PROBLEM TO SOLVE:
Select and copy every line in the entries below that contains the word "Reply" with the same capitalization.

── DATA ──

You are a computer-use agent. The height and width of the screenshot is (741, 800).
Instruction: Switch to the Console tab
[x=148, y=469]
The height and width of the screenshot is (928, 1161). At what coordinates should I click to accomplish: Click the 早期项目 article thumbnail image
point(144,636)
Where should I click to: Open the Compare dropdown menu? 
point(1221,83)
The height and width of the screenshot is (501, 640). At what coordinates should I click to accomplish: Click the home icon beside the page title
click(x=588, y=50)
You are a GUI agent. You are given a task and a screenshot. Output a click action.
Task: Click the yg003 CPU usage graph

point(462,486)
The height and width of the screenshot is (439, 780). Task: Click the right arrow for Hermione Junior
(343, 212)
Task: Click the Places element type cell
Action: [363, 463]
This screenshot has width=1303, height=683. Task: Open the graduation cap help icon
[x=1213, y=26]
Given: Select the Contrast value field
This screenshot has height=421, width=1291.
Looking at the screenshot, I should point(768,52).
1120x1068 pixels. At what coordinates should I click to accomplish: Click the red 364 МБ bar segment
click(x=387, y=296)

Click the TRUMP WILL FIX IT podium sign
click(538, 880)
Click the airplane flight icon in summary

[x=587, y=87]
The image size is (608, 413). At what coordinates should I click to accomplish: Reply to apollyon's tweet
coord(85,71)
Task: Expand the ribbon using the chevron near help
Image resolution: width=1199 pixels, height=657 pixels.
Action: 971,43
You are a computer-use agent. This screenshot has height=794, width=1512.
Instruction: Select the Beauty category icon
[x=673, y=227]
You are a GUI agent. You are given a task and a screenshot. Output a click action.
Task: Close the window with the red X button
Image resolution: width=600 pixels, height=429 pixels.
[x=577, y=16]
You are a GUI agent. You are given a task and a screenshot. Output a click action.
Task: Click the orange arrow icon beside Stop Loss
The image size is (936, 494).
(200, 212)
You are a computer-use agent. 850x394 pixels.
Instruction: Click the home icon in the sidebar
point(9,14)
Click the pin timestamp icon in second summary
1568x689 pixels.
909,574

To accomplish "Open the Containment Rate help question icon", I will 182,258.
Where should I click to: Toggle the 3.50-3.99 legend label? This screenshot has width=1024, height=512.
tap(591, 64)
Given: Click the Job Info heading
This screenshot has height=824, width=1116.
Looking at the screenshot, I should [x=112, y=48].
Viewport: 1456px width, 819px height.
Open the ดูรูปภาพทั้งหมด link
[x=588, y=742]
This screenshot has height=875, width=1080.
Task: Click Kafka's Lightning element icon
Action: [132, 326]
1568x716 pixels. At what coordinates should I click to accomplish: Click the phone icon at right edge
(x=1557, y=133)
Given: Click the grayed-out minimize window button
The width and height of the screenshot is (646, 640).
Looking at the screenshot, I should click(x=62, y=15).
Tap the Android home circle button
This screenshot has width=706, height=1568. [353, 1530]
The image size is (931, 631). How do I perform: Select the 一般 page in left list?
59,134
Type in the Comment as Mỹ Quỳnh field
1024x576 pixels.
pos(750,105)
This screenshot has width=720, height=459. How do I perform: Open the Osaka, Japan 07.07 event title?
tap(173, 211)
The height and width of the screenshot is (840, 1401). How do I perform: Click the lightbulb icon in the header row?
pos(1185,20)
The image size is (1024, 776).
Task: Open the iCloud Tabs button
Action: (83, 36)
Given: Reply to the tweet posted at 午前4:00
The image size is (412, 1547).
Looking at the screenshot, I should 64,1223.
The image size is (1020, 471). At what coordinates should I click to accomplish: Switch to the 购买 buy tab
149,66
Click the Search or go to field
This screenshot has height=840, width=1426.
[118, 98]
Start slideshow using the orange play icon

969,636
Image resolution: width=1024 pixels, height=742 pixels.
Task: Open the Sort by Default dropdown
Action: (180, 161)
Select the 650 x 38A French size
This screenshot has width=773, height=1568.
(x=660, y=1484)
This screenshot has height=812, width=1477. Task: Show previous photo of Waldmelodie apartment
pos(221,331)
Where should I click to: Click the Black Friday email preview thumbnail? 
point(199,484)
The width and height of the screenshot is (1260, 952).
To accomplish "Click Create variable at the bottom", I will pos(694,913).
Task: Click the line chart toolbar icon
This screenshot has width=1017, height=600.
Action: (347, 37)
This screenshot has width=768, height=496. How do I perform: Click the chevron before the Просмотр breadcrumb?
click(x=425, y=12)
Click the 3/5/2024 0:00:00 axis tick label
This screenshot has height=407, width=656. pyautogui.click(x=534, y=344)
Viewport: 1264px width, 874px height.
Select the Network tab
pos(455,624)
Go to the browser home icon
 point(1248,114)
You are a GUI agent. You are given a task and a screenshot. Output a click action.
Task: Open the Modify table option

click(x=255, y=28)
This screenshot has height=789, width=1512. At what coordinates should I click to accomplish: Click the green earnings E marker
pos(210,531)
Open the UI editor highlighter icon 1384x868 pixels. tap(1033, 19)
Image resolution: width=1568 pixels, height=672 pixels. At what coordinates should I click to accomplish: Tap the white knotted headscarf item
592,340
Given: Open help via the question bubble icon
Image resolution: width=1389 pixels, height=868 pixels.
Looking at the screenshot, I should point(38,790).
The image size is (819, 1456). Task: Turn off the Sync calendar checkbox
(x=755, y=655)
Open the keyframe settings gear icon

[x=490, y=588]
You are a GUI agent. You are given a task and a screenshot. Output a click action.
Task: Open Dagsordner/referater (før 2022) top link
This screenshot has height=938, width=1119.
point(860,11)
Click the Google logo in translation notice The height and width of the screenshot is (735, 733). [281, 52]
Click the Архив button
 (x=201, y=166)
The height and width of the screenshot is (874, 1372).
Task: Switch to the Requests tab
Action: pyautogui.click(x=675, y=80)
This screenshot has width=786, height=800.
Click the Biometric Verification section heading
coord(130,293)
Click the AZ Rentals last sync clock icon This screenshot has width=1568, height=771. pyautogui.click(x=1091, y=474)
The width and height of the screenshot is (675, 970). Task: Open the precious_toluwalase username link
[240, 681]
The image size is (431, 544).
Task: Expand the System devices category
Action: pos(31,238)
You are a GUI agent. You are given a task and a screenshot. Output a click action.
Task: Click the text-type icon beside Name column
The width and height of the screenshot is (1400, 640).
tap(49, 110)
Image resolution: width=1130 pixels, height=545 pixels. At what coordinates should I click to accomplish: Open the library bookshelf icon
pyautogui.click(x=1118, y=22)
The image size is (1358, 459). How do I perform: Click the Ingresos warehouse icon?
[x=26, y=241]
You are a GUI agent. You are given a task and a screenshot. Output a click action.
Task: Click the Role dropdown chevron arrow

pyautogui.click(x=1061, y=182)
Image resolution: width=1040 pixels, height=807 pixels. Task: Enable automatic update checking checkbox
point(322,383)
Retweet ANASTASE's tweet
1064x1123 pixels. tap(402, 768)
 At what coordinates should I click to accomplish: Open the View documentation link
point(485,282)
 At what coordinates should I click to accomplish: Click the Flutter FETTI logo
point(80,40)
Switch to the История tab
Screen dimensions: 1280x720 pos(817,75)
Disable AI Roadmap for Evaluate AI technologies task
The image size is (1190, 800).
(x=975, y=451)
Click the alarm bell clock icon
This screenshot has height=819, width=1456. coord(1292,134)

───

PROBLEM SOLUTION:
The image size is (608, 413). At what coordinates should I click to accomplish: Reply to apollyon's tweet
Given: Reply to the tweet posted at 午前4:00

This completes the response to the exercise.